● DATASET RECORDS:

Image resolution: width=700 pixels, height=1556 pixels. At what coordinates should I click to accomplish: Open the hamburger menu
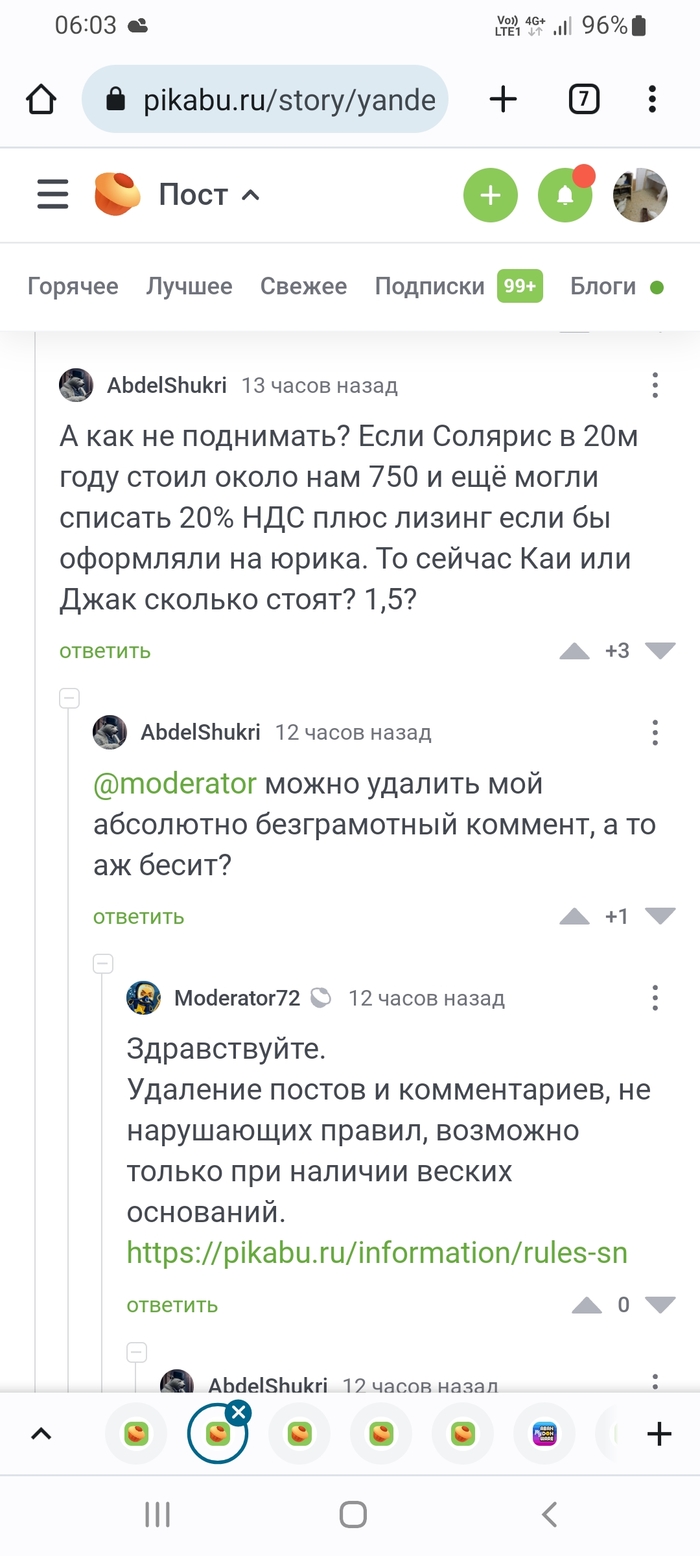pos(52,195)
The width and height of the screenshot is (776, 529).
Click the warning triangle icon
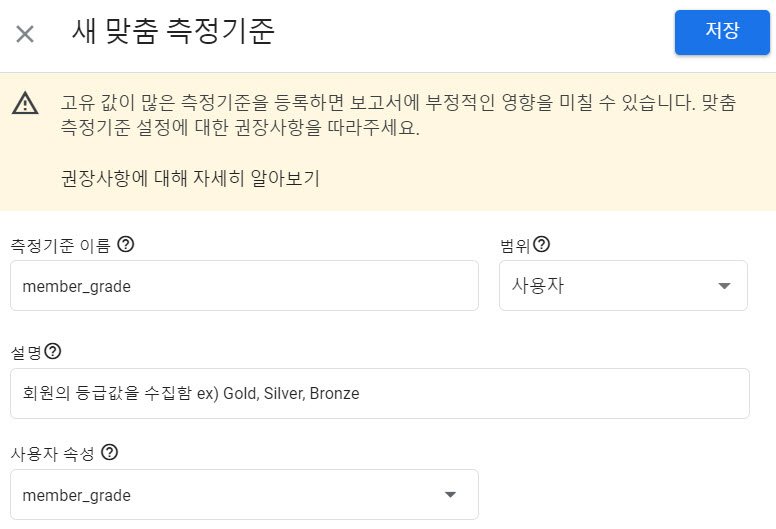click(25, 104)
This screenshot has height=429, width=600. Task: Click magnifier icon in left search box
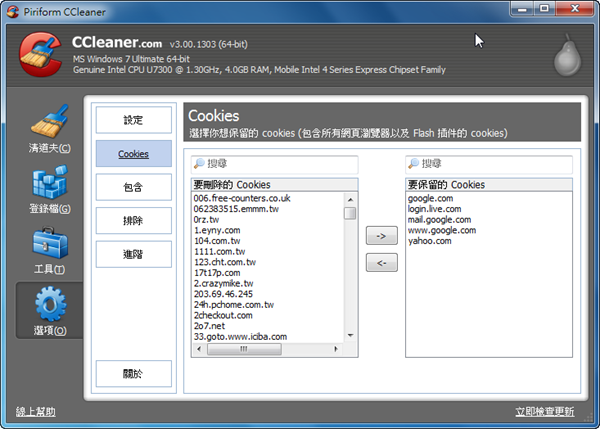coord(199,163)
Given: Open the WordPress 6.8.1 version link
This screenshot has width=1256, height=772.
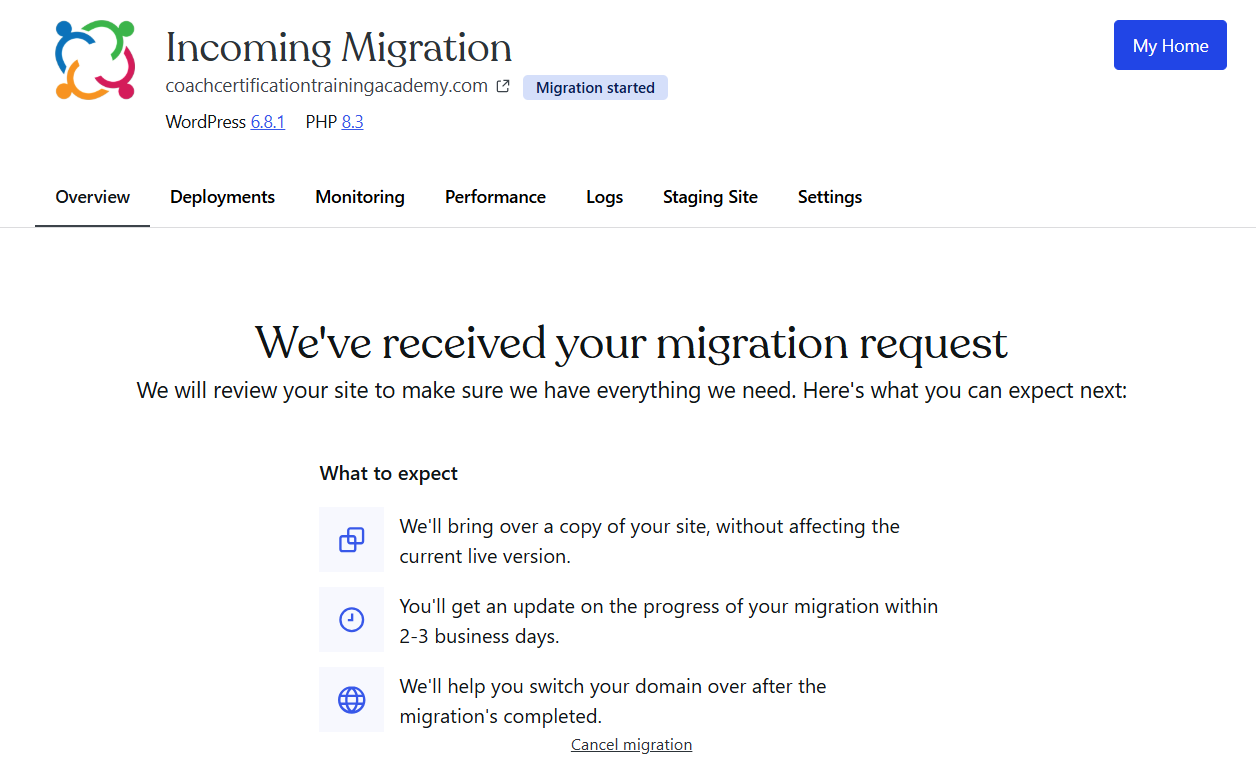Looking at the screenshot, I should click(x=267, y=122).
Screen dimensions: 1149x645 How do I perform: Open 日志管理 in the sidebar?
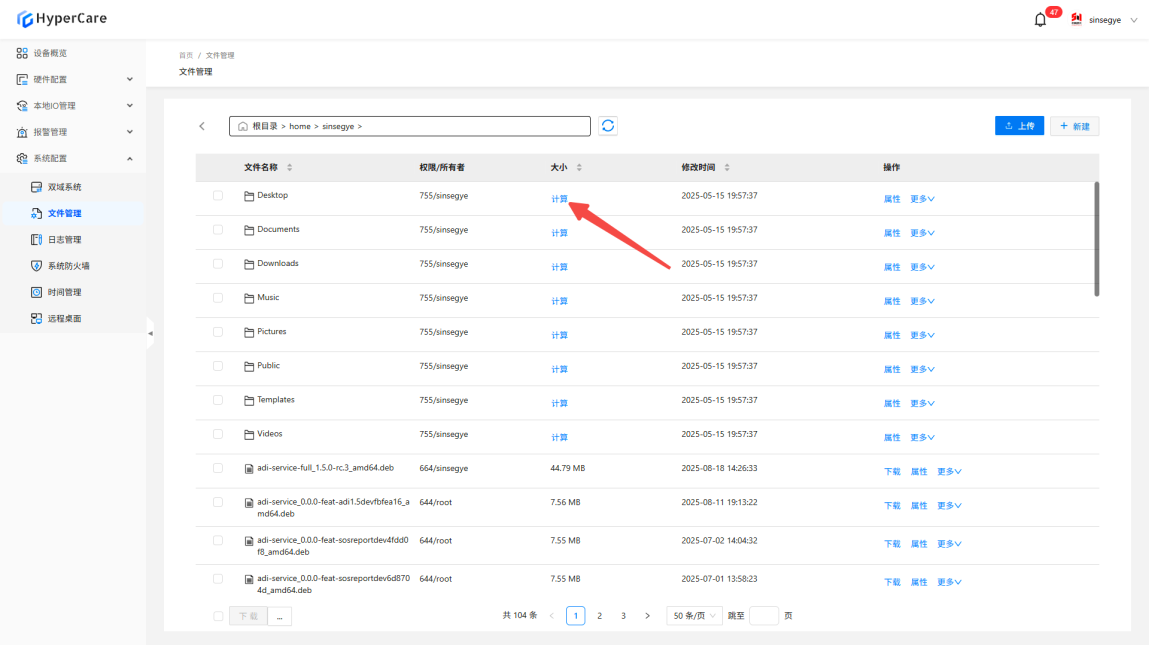pos(64,240)
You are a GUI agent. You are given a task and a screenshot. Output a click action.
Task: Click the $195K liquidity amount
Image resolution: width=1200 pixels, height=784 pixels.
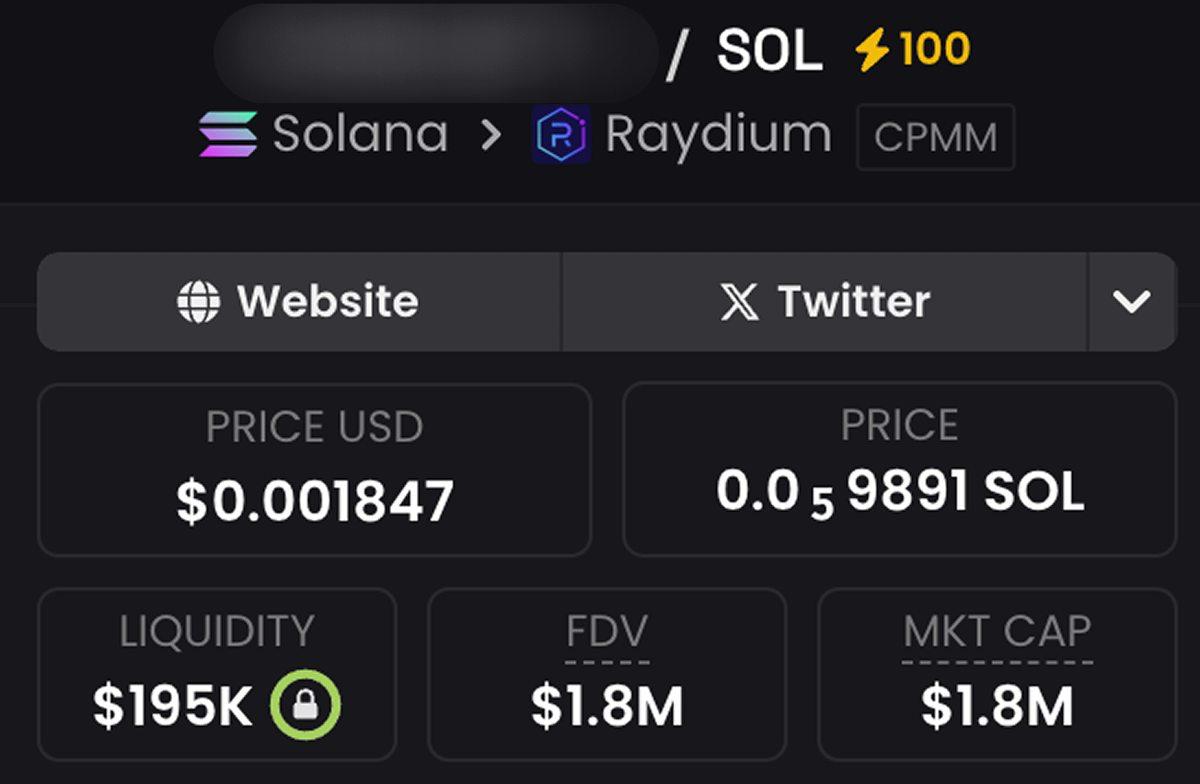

● WORK INSTRUCTIONS:
Once you find the line containing "Given: Open the WordPress 6.8.1 version link", transcribe it and each line after it to the end of the records exactly, and leave out the pictures.

● WORKED SOLUTION:
Given: Open the WordPress 6.8.1 version link
This screenshot has width=1256, height=772.
Looking at the screenshot, I should click(x=267, y=122).
Screen dimensions: 1149x645 How do I perform: Open 日志管理 in the sidebar?
pos(64,240)
You are a GUI agent. You are given a task and a screenshot. Output a click action.
Task: Click the $195K liquidity amount
Image resolution: width=1200 pixels, height=784 pixels.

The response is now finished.